» TEXT PASSAGE
__________

A Night Of Music At The Museum
Hawaiian history and culture come alive when Robert Cazimero presents his annual benefit concert Thursday, Sept. 20 at Kaua‘i Museum.
When you are a recipient of more than 25 Nā Hōkū Hanohano Awards, an inductee into the Hawaiian Music Hall of Fame, a Grammy nominee, renowned kumu hula and an icon in Hawaiian culture — where do you go from there? What is the next mountain to climb, or the next accomplishment to achieve?
For legendary Robert Cazimero, the answer is easy.
“What am I doing now? My forever project is redoing my kitchen! The termites are holding it up; I hate them! New flooring next, and then the Azores, Paris and Aotearoa.”
Somewhere between the kitchen remodel and travels to Portugal, France and New Zealand, Cazimero finds time to fit in his annual September benefit concert at Kaua‘i Museum, scheduled for Thursday evening (Sept. 20), where the music and voice of a generation is surrounded by priceless Hawaiian artifacts. The combination of the two has created one of Kaua‘i’s signature events, seamlessly blending together Hawaiian history and culture.
“We (at the museum) tell stories of our rich culture through artifacts, paintings and powerful exhibits,” explains executive director Chucky Boy Chock. “As for Robert, his voice, his music and his dancers, this is history.”
He then continues on a more personal note: “From a Hawaiian perspective, the relationship is simple — mailelauli‘ili‘i woven with mokihana and a 15-strand lei pīkake, this is Kaua‘i Museum and Robert Cazimero. E pūlama i kā kākou mau ha‘i mo‘olelo … Cherish our storytellers of Hawai‘i. A perfect fit.”
From the ‘ahu‘ula o Mo‘i Kaumuali‘i handcrafted feather cloak on display to the Ha‘aheo ‘O Hawai‘i artifacts brought to the museum from the Smithsonian Institution, Chock has worked tirelessly, crafting a gallery that brings to life the stories of the island’s history. His goal is for the museum to one day “become a Significant Heritage Institution.”
He views Cazimero with friendship and admiration, describing his friend as “a cultural icon … he’s that and more and on a personal level, the friendship has grown into something special, and I say this because his brother, Boz (Roland), and I were close friends. My admiration for his music goes without saying. Impeccable! As a kumu hula, his stories are a tapestry of our culture that is artistically presented through hula.”
Chock continues: “The beauty of Robert is you don’t have to understand the language to know what he is singing. He brings you into the fold with his storytelling then mesmerizes you with his voice. Wow!”
It is true that through hard work and perseverance, Cazimero has built a storied career over borders and across languages. Having performed from Carnegie Hall to Tokyo, from the Wolftrap Opera House in Washington, D.C., to Hollywood Bowl in Los Angeles, sharing the stage with New York Pops, LA Philharmonic, Boston Pops and Honolulu Symphony.
Yet every fall, he returns to Līhu‘e town, to a century-old building that began as a library, and he cherishes it all just the same. “All opportunities are welcomed and worthwhile,” he says.
“Performing at the museum, greeting folks that attend, it’s constant rejuvenation for me,” Cazimero continues. “Each year I take to the stage and look forward to the museum telling me where it wants me to go, how I am to address the evening. I take in the faces of the people sitting in those white chairs, feel their energies, take a deep breath and sing. I’m a lucky man, I have a good life. Mine is a perpetual state of gratitude. No matter how bad things may seem, it could be worse. Believe, trust and breathe.”

__________

» EXTRACTED MATERIAL
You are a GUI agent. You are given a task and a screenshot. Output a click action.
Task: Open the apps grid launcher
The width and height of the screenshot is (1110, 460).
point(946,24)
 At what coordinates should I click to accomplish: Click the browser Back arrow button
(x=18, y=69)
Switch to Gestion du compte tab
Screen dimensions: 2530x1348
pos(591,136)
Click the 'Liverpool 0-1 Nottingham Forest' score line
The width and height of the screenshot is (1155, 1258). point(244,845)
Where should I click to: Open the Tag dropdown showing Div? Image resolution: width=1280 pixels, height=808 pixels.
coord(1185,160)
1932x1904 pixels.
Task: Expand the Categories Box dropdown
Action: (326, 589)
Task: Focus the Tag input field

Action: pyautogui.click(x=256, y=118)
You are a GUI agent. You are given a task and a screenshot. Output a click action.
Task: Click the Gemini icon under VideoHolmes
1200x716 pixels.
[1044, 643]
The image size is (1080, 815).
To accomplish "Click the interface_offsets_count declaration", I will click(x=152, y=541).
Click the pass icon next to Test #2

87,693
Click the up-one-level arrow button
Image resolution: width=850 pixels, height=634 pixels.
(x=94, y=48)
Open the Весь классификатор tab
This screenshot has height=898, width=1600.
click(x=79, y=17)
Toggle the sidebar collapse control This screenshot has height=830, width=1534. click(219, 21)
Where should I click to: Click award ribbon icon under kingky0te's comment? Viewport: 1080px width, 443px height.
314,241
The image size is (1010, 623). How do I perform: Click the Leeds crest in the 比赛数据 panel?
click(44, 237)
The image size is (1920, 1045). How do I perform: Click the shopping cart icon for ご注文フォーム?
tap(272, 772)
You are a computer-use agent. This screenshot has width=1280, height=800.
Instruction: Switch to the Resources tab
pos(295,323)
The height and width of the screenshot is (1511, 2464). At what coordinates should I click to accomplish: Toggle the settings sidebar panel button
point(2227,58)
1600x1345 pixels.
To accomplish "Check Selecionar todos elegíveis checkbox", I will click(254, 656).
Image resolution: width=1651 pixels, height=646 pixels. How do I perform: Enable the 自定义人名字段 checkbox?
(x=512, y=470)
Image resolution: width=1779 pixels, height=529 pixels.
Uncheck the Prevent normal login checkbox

__________

» EXERCISE TASKS
(1) According to the Cazimero concert article, what did the century-old museum building in Līhu‘e begin as?
(2) Transcribe the Cazimero concert article from "A Night Of Music" up to and including "answer is easy.".

» SOLUTIONS PER TASK
(1) A library.

(2)
A Night Of Music At The Museum
Hawaiian history and culture come alive when Robert Cazimero presents his annual benefit concert Thursday, Sept. 20 at Kaua‘i Museum.
When you are a recipient of more than 25 Nā Hōkū Hanohano Awards, an inductee into the Hawaiian Music Hall of Fame, a Grammy nominee, renowned kumu hula and an icon in Hawaiian culture — where do you go from there? What is the next mountain to climb, or the next accomplishment to achieve?
For legendary Robert Cazimero, the answer is easy.